Now, when we can see that this is the way that wealth is being moved throughout society, it's really, really important that we introduce a tax into the system which can effectively target not just high-earning workers, but the very, very rich. And if we don't do that, wealth will continue to be squeezed out of ordinary families and will continue to accumulate in the very rich.

344.008 - 362.475 Gary Stevenson

It's this shift in wealth which is basically driving living standards down. If we want to drive living standards back up again, and if we want ordinary people to again be able to own assets, own housing, we need something in the tax system which is able to squeeze wealth back out from the very rich.

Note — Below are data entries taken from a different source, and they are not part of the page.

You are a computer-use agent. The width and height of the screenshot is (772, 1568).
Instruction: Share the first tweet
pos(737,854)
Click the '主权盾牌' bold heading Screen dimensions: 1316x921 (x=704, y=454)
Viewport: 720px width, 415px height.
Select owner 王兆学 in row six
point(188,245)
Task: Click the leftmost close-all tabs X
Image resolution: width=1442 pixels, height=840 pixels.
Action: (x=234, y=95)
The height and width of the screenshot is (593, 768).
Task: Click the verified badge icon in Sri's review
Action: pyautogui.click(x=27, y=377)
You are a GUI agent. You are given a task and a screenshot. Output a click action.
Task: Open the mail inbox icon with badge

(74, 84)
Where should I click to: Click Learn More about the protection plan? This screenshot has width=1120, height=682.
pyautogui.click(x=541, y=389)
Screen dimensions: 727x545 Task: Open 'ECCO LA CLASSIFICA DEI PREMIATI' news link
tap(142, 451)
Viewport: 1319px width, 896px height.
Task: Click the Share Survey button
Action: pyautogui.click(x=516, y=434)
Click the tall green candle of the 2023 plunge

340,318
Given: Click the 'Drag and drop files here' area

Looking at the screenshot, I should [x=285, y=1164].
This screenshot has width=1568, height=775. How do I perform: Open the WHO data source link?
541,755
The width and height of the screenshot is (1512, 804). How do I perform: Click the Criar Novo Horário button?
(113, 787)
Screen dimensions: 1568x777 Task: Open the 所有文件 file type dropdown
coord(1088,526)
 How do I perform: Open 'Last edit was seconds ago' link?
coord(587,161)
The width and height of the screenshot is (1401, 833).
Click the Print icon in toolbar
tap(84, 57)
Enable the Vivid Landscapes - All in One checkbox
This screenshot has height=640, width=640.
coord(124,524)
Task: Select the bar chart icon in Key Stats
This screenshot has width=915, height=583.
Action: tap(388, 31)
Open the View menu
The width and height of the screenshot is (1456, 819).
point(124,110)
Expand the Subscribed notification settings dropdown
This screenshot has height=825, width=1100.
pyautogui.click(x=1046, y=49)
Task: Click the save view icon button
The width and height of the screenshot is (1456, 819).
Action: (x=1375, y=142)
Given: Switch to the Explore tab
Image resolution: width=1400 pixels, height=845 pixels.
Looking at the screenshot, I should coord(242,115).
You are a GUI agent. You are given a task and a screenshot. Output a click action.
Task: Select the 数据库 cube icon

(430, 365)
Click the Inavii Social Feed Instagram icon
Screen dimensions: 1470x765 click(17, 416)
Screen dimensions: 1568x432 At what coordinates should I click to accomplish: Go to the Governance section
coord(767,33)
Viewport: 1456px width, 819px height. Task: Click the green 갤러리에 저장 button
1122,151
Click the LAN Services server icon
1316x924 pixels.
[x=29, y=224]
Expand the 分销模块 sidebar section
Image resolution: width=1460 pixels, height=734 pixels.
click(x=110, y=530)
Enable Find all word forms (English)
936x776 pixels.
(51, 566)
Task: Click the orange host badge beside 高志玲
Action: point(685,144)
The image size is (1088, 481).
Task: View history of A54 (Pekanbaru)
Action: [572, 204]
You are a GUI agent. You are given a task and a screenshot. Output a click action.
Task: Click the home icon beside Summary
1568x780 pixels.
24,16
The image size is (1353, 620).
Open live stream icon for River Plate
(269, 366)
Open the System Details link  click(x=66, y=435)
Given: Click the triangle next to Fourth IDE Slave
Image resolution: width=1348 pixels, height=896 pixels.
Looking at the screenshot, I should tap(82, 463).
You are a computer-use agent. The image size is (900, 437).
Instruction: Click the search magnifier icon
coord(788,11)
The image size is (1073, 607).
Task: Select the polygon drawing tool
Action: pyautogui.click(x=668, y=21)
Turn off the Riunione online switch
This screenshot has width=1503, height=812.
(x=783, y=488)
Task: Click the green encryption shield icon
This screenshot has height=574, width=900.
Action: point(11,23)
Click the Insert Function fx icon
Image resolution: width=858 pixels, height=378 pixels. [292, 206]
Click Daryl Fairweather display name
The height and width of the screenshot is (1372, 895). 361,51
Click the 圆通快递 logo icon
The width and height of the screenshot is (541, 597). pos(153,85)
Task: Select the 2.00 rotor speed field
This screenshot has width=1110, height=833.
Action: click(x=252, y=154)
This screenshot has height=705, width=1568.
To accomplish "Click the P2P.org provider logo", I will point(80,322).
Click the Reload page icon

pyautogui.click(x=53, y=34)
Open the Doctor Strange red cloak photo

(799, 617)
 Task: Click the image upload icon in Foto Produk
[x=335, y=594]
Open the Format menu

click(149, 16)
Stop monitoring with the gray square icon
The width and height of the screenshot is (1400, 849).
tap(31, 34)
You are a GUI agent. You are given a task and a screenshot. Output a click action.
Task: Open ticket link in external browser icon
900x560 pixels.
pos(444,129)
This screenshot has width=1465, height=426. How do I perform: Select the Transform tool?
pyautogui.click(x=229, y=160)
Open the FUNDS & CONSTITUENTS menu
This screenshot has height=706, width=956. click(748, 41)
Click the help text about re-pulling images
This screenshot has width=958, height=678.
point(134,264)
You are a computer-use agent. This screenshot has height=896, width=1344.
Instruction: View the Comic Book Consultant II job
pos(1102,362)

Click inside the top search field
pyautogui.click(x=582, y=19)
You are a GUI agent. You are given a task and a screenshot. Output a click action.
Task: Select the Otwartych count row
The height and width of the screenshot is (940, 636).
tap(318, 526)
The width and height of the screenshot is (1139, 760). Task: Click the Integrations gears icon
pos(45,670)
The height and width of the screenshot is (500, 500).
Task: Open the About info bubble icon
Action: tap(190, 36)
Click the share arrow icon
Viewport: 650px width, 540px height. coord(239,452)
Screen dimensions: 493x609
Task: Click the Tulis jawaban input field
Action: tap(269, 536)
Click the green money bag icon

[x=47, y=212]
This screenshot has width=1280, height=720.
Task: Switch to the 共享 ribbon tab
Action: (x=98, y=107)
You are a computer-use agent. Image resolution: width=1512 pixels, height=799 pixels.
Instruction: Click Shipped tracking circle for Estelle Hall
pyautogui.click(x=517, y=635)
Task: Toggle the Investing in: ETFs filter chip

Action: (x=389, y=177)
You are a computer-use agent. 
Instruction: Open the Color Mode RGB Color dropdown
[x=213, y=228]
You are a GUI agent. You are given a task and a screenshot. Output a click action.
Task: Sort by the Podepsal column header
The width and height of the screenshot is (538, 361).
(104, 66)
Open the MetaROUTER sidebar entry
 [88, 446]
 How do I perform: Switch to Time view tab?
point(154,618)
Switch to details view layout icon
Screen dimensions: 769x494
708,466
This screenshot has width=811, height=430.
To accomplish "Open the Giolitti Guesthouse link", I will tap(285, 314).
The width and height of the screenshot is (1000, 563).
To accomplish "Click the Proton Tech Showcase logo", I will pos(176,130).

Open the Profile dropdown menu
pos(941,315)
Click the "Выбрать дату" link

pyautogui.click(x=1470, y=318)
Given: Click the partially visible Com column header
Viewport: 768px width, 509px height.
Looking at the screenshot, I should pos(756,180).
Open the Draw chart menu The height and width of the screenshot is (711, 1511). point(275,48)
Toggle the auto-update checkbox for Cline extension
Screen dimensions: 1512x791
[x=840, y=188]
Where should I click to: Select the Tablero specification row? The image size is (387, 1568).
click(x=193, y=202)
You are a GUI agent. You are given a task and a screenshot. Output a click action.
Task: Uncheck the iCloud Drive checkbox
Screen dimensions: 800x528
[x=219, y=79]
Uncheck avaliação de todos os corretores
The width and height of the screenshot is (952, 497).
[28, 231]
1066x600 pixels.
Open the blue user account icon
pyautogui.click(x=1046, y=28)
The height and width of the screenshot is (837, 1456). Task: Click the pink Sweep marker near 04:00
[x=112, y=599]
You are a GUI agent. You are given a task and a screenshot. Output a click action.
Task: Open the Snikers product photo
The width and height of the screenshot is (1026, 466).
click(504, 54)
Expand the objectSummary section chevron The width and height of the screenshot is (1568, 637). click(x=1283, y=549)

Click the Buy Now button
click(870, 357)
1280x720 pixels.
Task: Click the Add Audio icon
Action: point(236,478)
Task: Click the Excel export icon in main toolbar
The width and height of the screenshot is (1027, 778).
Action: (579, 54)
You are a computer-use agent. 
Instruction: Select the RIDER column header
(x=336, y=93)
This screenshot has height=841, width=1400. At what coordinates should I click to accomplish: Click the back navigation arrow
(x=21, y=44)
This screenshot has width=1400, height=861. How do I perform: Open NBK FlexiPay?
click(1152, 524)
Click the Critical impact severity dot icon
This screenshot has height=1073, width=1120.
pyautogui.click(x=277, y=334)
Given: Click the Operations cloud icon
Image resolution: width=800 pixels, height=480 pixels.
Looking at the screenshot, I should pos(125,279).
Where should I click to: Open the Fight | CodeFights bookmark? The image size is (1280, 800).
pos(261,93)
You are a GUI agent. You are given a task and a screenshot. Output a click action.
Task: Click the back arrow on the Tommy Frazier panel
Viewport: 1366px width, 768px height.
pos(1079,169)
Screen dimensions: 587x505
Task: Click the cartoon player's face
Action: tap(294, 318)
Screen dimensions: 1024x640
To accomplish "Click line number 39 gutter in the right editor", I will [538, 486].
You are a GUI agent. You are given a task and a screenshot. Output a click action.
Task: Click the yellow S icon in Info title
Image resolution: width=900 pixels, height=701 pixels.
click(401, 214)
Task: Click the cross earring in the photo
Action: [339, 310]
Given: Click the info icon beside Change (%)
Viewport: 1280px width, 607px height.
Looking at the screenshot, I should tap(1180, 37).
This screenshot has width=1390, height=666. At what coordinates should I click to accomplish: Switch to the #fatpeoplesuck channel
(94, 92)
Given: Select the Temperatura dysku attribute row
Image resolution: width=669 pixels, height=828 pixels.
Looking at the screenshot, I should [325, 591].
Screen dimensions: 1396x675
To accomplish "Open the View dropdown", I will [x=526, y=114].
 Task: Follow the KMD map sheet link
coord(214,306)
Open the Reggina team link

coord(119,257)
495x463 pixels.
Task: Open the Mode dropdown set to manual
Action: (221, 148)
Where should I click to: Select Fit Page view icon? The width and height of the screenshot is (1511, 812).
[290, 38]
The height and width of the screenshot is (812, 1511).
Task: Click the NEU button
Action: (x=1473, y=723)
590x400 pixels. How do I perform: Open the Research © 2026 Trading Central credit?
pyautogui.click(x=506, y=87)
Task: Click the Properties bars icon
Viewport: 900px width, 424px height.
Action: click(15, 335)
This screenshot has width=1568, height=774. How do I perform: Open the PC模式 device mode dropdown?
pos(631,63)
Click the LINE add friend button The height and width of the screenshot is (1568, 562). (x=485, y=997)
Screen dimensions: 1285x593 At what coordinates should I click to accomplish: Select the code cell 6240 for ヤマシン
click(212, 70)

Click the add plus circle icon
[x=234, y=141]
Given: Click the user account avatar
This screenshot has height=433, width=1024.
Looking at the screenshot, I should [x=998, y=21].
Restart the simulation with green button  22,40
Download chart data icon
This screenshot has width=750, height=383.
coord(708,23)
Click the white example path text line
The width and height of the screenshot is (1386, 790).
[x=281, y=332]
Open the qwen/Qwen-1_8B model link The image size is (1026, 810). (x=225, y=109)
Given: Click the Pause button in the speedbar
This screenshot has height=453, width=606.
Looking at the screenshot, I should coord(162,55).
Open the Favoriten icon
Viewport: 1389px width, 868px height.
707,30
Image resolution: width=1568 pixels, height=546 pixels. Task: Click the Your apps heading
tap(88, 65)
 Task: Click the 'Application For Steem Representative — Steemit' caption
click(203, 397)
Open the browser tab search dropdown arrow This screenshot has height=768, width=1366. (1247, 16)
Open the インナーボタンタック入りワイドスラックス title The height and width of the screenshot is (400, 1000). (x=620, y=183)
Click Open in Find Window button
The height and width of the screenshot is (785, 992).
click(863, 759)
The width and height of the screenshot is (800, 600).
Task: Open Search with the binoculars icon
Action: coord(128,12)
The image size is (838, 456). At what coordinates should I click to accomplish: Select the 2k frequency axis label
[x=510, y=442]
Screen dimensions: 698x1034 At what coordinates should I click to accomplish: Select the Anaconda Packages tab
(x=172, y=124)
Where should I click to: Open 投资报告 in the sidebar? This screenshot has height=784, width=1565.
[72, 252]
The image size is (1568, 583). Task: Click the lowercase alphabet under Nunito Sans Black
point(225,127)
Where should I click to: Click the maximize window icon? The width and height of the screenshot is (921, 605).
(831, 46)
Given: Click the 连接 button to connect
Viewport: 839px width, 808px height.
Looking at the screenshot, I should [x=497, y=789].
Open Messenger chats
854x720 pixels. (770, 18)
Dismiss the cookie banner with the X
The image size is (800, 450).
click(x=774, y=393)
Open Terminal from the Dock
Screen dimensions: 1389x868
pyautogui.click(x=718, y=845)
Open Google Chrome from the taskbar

362.455 - 385.852 Gary Stevenson

it's very very difficult to do this with taxes on income alone because very rich people if you start to tax their income at very high rates you know you know even if you were to tax their income at 100 number one they could simply stop receiving their income you know it has very bad negative economic consequences And two, it's not going to squeeze wealth back out of that group.

385.872 - 408.498 Gary Stevenson

The only real way you can get wealth out of this basically billionaire class who is accumulating the wealth is to tax the stock of the wealth itself. So if you are an ordinary family and you are worried about the ability of yourself or your kids to own assets in the future, you really do need to be supporting a wealth tax or some sort of tax on the stock of wealth.

408.759 - 426.15 Gary Stevenson

This is the only way that we can get wealth back into the hands of ordinary families. And The Economist essentially recognised this in what it says. It says that the tax system must ensure that meritocracy prevails over inheritocracy. So this is the system that we're in.